On the merits, we agree with Family Court that the officers’ initial arrest of respondent was lawful in light of what they believed at the time (cf. Matter of Victor M., 9 NY3d 84, 87  [holding that a warrantless arrest of juvenile for committing violations was improper where the juvenile was 15 years old at the time of the arrest and there was “no evidence in the record that the officer believed or had reason to believe that he was older”]). We also conclude that the limited search of respondent’s shoes was reasonable. The majority found no fault with the request that respondent remove his belt and shoelaces as a safety precaution; rather it was the request to remove his shoes that the majority held to be “far more intrusive than a frisk or patdown” (123 AD3d at 431 [citation omitted]). However, the officers were not first required to suspect that respondent either possessed contraband or posed a danger to himself or officers before being directed to remove his shoes. In that regard, the limited search of respondent’s shoes while he was temporarily detained and awaiting the notification of his parents was a reasonable protective measure employed by police to ensure both the safety of respondent and the officers, and the intrusion was minimal (see generally [*4]Matter of Shamel C., 254 AD2d 87, 87 [1st Dept 1998]).
After three searches, they found a weapon in his shoe. Remember, that this is a juvenile accused of riding a bicycle the wrong way. He spent over a year in a facility. While the Order of the Appellate Division is reversed and the disposition of the Bronx Family Court reinstated, Judge Jenny Rivera issues a notable dissent:
In this case the dissent and majority’s conclusions do not depend on the application of different legal standards. Indeed, there is no dispute of law between the dissent and the majority. Rather, the disagreement that animates the dual dissent is whether the search of this respondent was reasonable “considering the totality of the circumstances,” as the dissent termed it (Matter of Jamal S., 123 AD3d 429, 433 [1st Dept 2014]). The dissent’s conclusions as to the reasonableness of the search turn on the meaning attached to the facts and the inferences to be drawn concerning the propriety of respondent’s arrest, transport to the precinct, continued detention, and finally the search itself. That is, the dissenters, “draw . . . different inference[s] from the established facts [than the majority did], thus deciding [only] mixed question[s] of law and fact” (People v Brown, 25 NY3d 973, 976 ).

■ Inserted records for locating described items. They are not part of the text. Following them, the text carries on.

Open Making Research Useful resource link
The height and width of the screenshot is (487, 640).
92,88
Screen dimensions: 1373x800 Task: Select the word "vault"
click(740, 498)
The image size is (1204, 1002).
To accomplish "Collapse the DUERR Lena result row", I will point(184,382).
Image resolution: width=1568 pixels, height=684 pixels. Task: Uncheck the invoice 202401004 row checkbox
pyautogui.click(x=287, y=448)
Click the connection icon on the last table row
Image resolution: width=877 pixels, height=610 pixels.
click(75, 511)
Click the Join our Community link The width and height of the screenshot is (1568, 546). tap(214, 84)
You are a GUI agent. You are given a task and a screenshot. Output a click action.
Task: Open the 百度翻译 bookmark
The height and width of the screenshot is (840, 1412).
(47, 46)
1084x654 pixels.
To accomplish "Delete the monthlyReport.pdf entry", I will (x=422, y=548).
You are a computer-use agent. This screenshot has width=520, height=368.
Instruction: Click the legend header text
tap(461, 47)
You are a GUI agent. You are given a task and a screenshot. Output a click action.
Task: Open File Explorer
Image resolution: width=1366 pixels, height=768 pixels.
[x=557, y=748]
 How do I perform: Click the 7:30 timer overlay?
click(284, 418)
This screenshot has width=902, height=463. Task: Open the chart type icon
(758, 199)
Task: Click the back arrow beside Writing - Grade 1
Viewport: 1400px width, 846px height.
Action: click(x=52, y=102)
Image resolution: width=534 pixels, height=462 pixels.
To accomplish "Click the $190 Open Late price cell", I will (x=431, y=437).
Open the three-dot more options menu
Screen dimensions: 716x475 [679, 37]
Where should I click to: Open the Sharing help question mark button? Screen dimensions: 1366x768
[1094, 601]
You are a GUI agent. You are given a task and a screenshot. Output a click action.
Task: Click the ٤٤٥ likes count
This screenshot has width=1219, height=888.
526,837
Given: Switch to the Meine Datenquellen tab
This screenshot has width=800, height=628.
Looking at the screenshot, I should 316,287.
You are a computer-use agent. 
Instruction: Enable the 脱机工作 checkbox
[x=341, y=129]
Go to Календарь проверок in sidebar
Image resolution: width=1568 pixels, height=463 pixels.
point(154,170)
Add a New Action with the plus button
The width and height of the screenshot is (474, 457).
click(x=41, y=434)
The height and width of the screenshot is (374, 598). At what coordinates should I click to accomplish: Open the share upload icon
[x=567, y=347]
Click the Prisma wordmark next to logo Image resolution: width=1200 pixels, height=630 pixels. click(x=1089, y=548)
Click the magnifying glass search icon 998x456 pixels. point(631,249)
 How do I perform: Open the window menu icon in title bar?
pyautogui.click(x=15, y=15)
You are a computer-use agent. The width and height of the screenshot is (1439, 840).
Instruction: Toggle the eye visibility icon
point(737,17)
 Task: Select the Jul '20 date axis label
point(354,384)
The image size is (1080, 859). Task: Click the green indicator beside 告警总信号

Unlike the Appellate Division majority, the dissent inferred that it was reasonable for the police to doubt respondent was 15 years old, given the facts that at the time of his arrest he told the police he was 16 and then failed to present identification to support his later claim that he was only 15. Further, and contrary to the majority’s view that respondent’s encounter with the police “began with the detention of a juvenile who did nothing more than ride a bicycle in the wrong direction on a roadway,” the dissenters found that respondent had committed disorderly conduct, which merited an arrest in light of respondent’s claim to be 16. Based upon the fact that respondent initially lied about his age, the dissent inferred that his presence in the precinct was “largely . . . a result of his own misrepresentation” (Matter of Jamal S., 123 AD3d at 434). The dissent also had no quarrel with the intentional overnight delay in releasing respondent to his mother prior to the search, yet the majority found the record lacked an explanation for such delay when respondent’s mother told the arresting officer at 11 p.m. that she would pick him up, and the officer told her to instead “come in the morning.”